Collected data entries
* start *
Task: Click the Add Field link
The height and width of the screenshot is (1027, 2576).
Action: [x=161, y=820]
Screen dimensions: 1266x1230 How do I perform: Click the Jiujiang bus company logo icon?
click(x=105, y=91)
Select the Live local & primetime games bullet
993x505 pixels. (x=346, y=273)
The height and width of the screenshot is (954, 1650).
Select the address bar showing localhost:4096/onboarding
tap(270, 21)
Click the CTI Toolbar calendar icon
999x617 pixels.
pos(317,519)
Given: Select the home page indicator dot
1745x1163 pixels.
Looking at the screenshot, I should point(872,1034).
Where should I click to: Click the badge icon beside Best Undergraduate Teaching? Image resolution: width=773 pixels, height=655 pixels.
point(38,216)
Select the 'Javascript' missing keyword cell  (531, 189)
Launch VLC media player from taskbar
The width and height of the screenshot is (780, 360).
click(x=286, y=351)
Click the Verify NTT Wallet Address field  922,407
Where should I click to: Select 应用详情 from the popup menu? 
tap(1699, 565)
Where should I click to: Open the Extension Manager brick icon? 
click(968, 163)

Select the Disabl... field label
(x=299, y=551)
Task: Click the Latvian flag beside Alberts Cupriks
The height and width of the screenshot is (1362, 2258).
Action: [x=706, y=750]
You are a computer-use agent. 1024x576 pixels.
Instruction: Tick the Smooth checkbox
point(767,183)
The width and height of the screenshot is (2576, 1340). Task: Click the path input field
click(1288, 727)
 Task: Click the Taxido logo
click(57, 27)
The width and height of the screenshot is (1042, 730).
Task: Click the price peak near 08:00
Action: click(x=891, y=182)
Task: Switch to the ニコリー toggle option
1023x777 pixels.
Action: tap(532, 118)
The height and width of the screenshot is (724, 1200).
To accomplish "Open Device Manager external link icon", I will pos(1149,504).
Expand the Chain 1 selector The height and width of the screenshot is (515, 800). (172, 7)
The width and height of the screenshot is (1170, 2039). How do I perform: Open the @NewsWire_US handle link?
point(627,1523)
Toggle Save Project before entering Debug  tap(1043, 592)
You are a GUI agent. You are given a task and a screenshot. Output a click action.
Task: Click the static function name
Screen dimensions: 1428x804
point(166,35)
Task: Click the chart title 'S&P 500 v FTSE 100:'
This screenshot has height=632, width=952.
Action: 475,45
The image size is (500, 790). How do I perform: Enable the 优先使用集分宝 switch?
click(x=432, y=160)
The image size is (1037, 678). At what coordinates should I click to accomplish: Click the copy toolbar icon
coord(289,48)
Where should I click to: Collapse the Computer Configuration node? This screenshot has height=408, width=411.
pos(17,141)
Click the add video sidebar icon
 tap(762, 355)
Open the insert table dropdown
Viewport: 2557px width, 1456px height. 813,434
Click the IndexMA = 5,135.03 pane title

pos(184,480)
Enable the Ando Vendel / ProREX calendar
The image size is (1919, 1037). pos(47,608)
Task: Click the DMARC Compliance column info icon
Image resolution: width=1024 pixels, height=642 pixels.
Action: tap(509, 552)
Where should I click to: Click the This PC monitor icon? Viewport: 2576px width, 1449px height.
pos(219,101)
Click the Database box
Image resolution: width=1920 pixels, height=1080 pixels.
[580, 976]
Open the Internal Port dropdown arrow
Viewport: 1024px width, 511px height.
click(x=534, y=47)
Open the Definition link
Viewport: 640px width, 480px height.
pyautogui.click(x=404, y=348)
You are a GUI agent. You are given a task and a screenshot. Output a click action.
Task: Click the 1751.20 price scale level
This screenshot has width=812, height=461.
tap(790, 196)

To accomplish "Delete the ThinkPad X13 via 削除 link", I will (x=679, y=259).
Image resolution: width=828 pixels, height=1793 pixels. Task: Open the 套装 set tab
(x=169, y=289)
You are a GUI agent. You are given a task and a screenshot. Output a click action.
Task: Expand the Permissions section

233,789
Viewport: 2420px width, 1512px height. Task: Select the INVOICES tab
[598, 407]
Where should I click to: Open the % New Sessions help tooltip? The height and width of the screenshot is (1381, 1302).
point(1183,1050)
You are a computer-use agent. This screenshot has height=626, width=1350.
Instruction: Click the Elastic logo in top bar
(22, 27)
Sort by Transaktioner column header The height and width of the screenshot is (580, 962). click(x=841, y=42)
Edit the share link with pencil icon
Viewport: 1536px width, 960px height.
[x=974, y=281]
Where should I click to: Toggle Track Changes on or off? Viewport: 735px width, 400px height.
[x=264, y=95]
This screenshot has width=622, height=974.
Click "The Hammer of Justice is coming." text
* end *
Stated goal:
Please copy the records above word for word, from the line containing "The image size is (1037, 678)." to the line containing "pos(17,141)".

Written answer:
The image size is (1037, 678). At what coordinates should I click to accomplish: Click the copy toolbar icon
coord(289,48)
Where should I click to: Collapse the Computer Configuration node? This screenshot has height=408, width=411.
pos(17,141)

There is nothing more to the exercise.